Harry “Herschel” Haft spends significant portions of his life being identified by his past. Even as he prepares to disembark onto American shores for the first time, Harry is overwhelmed by turbulent visions from his time in front of Nazi ovens. Inconspicuous moments are haunted by the memories from which his own personal history snakes out to grip him by the throat, offering both paralysis and catalyst. This is Harry at his most American. Occasionally spurred by a kind of romanticism and glimpsing a self he hoped to one day inhabit, Harry throws himself into his boxing—all to the end of finding again the love of his life and making true the faery tale. Only by beating and clawing at the lives of others will he be positioned to take on the identity he dreams for himself. This is Harry at his most American. Finally, the boxer surrenders his dreams to what he imagines must be reality. He takes up a new daily struggle and throws himself into the most immediate of concerns: food, shelter, companionship, progeny. His dreams no longer control him, his past no longer commands him. He is wholly devoted to the now. This is Harry at his most American.

Though of course it isn’t all so simple as that. Even while Harry is who he is in the present, he cannot shake the ghost of the past—ghosts that twist his dreams for the future. The former boxer is harried by the life he once hoped to live and those dreams built of a busted prescience only work to diminish the identity he finally settles into. He’s a man torn at by invented creatures beyond his control, and he is weak in the face of them. Yet simultaneously, this man—this boxer—is full of spit and fire and fight. And that’s actually where half the wonder of Kleist’s work resides.

The Holocaust tale is one of broken hearts and spirits, of human persons reduced to walking ghosts. It’s terror after terror and it breaks everyone, rendering them into the soulless. Beyond even the deaths and murders and rapes and incinerations and gassings, probably the thing that devastates me so entirely is the iron work of destruction the Nazi machine wreaks on the souls of their victims in these stories. Perfectly believable, sure; yet not something I want to see more than a handful of times. Haft, however, is a pugilist. And even if he isn’t yet a boxer when he gets dragged to the camps, he’s born a fighter. He’s got spirit and its nigh unquenchable. The Nazis will go to great lengths to diminish Haft, to strip him of his inner fire; they will essentially destroy him and ruin him for all time. But it will take something greater than Hitler’s mania to turn Haft into the living dead. Because he fights and fights and fights.

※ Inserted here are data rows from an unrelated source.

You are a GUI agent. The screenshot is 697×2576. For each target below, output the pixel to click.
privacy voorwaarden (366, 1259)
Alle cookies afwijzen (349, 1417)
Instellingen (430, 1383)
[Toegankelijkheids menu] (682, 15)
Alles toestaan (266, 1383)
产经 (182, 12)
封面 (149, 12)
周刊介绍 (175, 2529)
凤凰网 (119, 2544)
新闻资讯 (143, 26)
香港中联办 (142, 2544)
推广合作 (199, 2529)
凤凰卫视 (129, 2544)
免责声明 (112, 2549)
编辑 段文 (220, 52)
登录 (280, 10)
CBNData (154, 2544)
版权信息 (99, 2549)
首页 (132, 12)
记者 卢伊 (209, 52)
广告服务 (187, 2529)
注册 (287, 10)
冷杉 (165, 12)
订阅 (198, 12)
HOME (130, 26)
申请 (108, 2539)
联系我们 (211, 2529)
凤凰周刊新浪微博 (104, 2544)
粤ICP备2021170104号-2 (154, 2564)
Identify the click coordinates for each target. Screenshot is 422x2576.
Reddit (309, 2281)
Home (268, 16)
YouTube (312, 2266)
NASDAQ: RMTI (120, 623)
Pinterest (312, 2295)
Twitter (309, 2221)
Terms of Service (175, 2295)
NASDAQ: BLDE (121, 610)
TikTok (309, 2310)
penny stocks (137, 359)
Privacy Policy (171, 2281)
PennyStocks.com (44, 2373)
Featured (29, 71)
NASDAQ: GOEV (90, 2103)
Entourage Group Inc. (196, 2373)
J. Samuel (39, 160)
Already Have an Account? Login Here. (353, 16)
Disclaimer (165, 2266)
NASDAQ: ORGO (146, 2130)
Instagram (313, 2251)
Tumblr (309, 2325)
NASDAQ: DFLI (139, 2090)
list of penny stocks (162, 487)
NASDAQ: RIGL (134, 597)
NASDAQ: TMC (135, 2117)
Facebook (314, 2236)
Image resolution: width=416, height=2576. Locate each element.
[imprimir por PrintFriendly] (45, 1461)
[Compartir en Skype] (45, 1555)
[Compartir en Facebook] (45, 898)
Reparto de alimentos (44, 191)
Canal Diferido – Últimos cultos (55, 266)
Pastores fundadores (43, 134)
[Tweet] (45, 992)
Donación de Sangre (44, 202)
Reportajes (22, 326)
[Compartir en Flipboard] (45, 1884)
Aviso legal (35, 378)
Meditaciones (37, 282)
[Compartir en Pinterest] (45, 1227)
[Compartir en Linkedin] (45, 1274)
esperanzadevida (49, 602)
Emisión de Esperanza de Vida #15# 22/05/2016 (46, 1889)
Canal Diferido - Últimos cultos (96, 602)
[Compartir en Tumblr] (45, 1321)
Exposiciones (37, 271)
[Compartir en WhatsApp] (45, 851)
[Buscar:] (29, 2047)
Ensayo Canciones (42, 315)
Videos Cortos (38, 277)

Even when he establishes himself in the US boxing circuit, Haft makes certain his boxing trunks are decorated with a Star of David. This could easily be seen wholly as a redemption and repurposement of the star that was used to damn the Jews not even a decade earlier, but there’s more to it than just that. The five-pointed pentagram, associated with Daivd’s royal son, is called the Star of Solomon; it’s the hexagram that is David’s star. And while both kings, Solomon and David, carry their measure of historical fame in the Jewish mythos, David was the warrior—so bloody-handed and vicious in battle that he was forbidden from building a temple for Yahweh by Yahweh himself. Solomon’s reign, on the other hand, was marked by peace, prosperity, and leisure. Solomon’s star could never suit Haft for Harry is every bit the tortured warrior and fighter that King David would have been.

So when we see in The Boxer's opening pages that Haft is broken and crazy, we are driven to find out why. It’s a perfect opening, especially as Kleist immediately juts back to fourteen-year-old Harry (then named Hertzko), full of piss and fire and life. It’s a fantastic setup and by the time Kleist catches us up again to the Harry Haft revealed in the opening pages, it all clicks. We’re sold entirely on the tragedy and victory of his life. All things have come to resolution and we are satisfied.